The first building is a hotel, opened and closed, or built and never opened I am not sure, but if anyone is interested it's for sale! 














































































This building was a bar/restaurant


































This building stood next to the harbour of Portimao, I thought it was beautiful. The Pneus Mabor! I would have loved to see inside. Parts of the roof were collapsed which could be seen through the window from the street. Unfortunately no access..

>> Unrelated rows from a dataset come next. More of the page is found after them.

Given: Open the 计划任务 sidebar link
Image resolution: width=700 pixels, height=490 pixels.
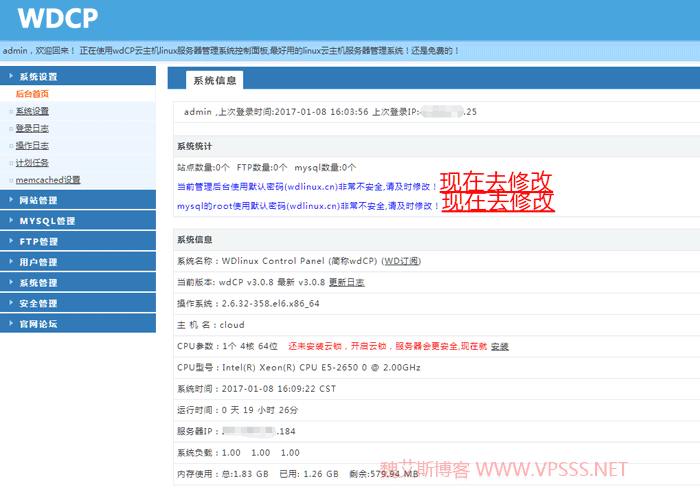Looking at the screenshot, I should 32,162.
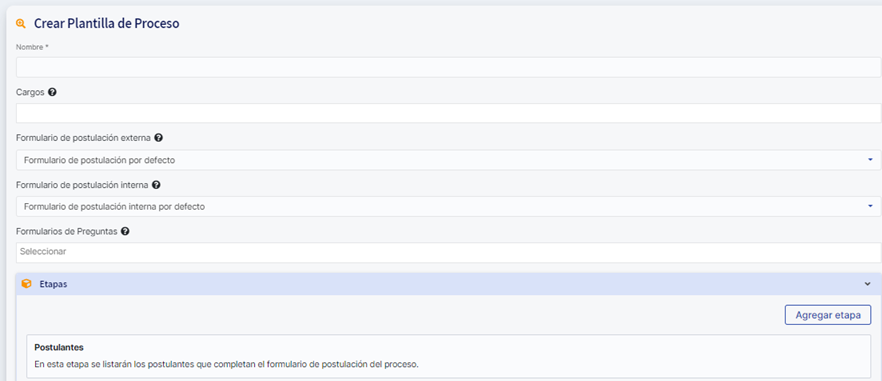
Task: Click the arrow of the internal form dropdown
Action: tap(870, 207)
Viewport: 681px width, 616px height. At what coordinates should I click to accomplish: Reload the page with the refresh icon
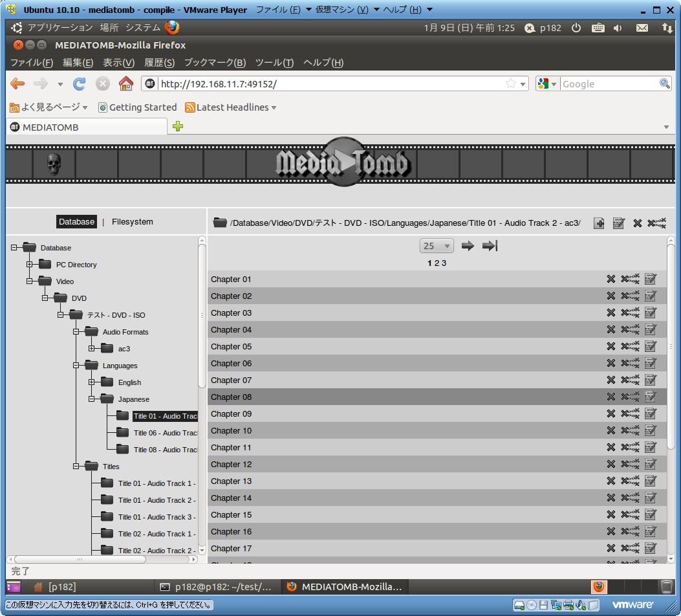point(80,83)
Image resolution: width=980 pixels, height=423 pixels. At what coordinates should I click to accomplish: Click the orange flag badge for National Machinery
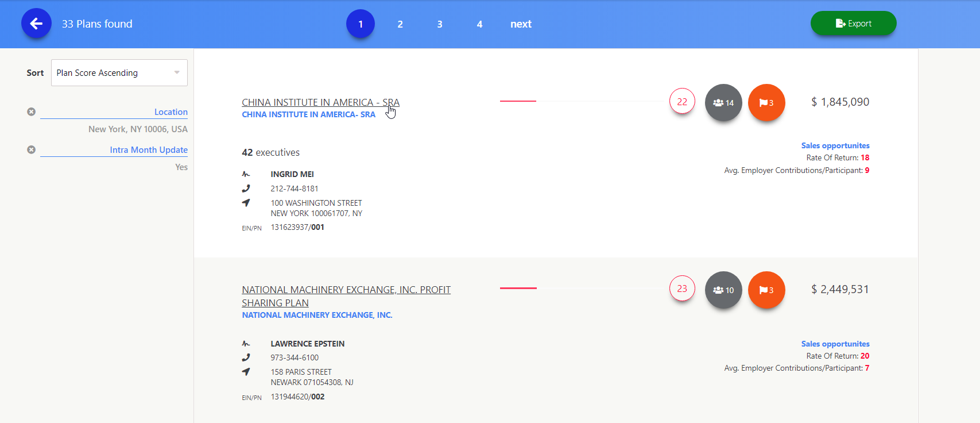pyautogui.click(x=766, y=290)
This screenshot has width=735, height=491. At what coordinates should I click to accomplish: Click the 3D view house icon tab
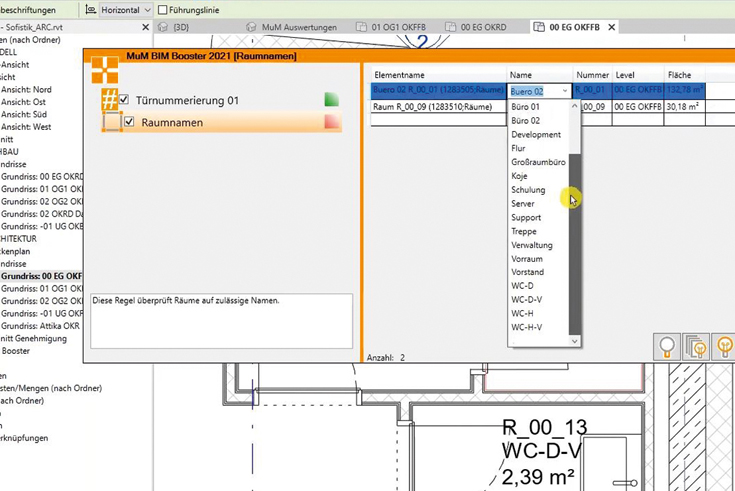pos(164,27)
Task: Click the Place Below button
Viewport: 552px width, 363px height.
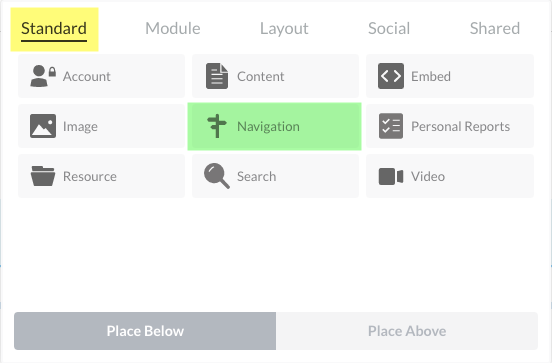Action: coord(145,331)
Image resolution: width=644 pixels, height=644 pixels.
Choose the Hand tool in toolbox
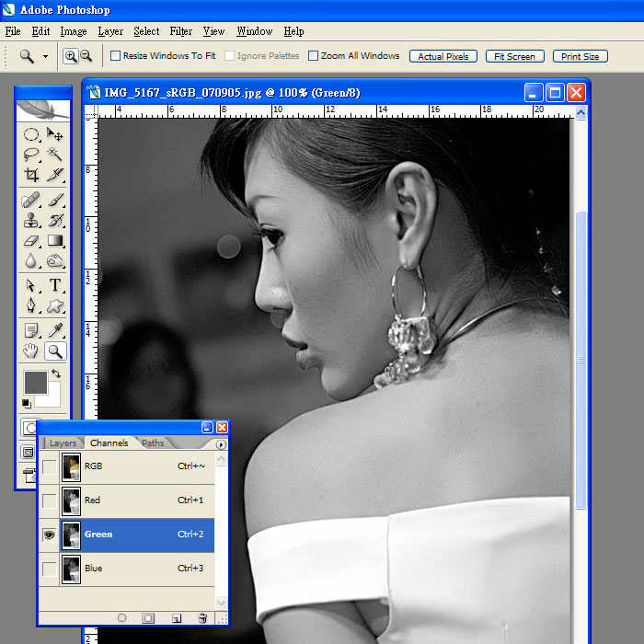pos(31,351)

Hope you enjoyed the pics..


----------



## flyboys90

Its quite alarming what has happened to parts of the EU.Ace pics thanks for sharing.


----------



## Nikokas

This is what happens where there is to much offer for the amount of tourists searching for it! Algatve has lost around 50% of hotel occupation in the last 10 years ...
Hey, I'm Portuguese and I haven't been to "prawn/shrimp land" (thst is what we call all the people going red instead of tanned) for at least 15 years!! 
If you want to see real Portugal and Derelict buildings that put these "in a pocket" ,and these are big and awsome, you have to go from Lisbon up !!!
Great picks!! They made me go on a nostalgic ride :/
Thanks!!!


----------



## The Wombat

Nice holiday splore


----------



## UrbanX

Wowwww!! That's lovely! I could deffo go for a couple of weeks there! 
Awesome pics as usual. 
Nikokas: When are you taking me?


----------



## Nikokas

Ah ah ah !!! I'll be heading home for Chistmas!! 
I already told you to come!!!
Thanks Stealthstar, you just "made my case" easier.


----------



## Nikokas

So, my uncle from Algarve is here in my house and he tells me that resort has been abandoned for at least 30 years and the Mabor for over 40 all due to disputes between brothers after "daddy's death" !!!!
If you go there again, my uncle also says, that the biggest concentration is in the Praia da Galé area !!!
Kisses from floaded Portugal


----------